Friday, October 05, 2012

Excerpt from : The Grapes of Wrath - 11

Then,  with  time,  the  squatters  were  no  longer  squatters,  but  owners; and  their children grew up and had children on the land. And the hunger was gone from them, the feral hunger, the gnawing, tearing hunger for land, for water and earth and the good sky over it, for the green thrusting grass, for the swelling roots. They had these things so  completely  that  they  did  not  know  about  them  any  more.  They  had  no  more  the stomach-tearing  lust  for  a  rich  acre  and  a  shining  blade  to  plow  it,  for  seed  and  a windmill beating its wings in the air. They arose in the dark no more to hear the sleepy birds' first chittering, and the morning wind around the house while they waited for the first light to go out to the dear acres. These things were lost, and crops were reckoned in dollars, and land was valued by principal plus interest, and crops were bought and sold before they were planted. Then crop failure, drought, and flood were no longer little  deaths  within  life,  but  simple  losses  of  money.  And  all  their  love  was  thinned with money, and all their fierceness dribbled away in interest until they were no longer farmers at all, but little shopkeepers of crops, little manufacturers who must sell before they can make. Then those farmers who were not good shopkeepers lost their land to good shopkeepers. No matter how clever, how loving a man might be with earth and growing things, he could not survive if he were not also a good shopkeeper. And as time went on, the business men had the farms, and the farms grew larger, but there were fewer of them.
Now farming became industry, and the owners followed Rome, although they did not know it. They imported slaves, although they did not call them slaves: Chinese, Japanese,  Mexicans,  Filipinos.  They  live  on  rice  and  beans,  the  business  men  said. They don't need much. They wouldn't know what to do with good wages. Why, look how they live. Why, look what they eat. And if they get funny—deport them.



05-10-2012, 08:32

And  in  the towns, the storekeepers hated them because they had no money to spend.
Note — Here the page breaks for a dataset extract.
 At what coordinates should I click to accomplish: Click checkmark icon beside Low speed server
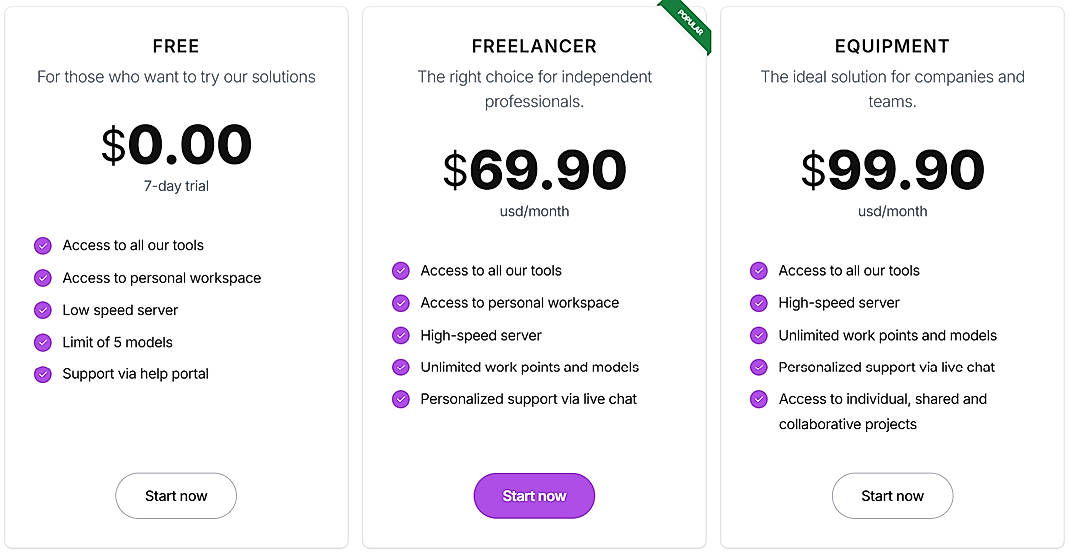(x=43, y=310)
There is no shorter path to a storekeeper's contempt, and all his admirations are exactly opposite.


05-10-2012, 08:34

How can you frighten a man whose hunger is not only in his own cramped stomach but in the wretched bellies of his children? You can't scare him—he has known a fear beyond every other.


05-10-2012, 08:34

And the great owners, who must lose their land in an upheaval, the great owners with  access  to  history,  with  eyes  to  read  history  and  to  know the  great  fact:  when property  accumulates  in  too  few  hands  it  is  taken  away.  And  that  companion  fact: when a majority of the people are hungry and cold they will take by force what they need. And the little screaming fact that sounds through all history: repression works only to strengthen and knit the repressed. The great owners ignored the three cries of history. The land fell into fewer hands, the number of the dispossessed increased, and every effort of the great owners was directed at repression. The money was spent for arms, for gas to protect the great holdings, and spies were sent to catch the murmuring of revolt so that it might be stamped out. The changing economy was ignored, plans for the change ignored; and only means to destroy revolt were considered, while the causes of revolt went on.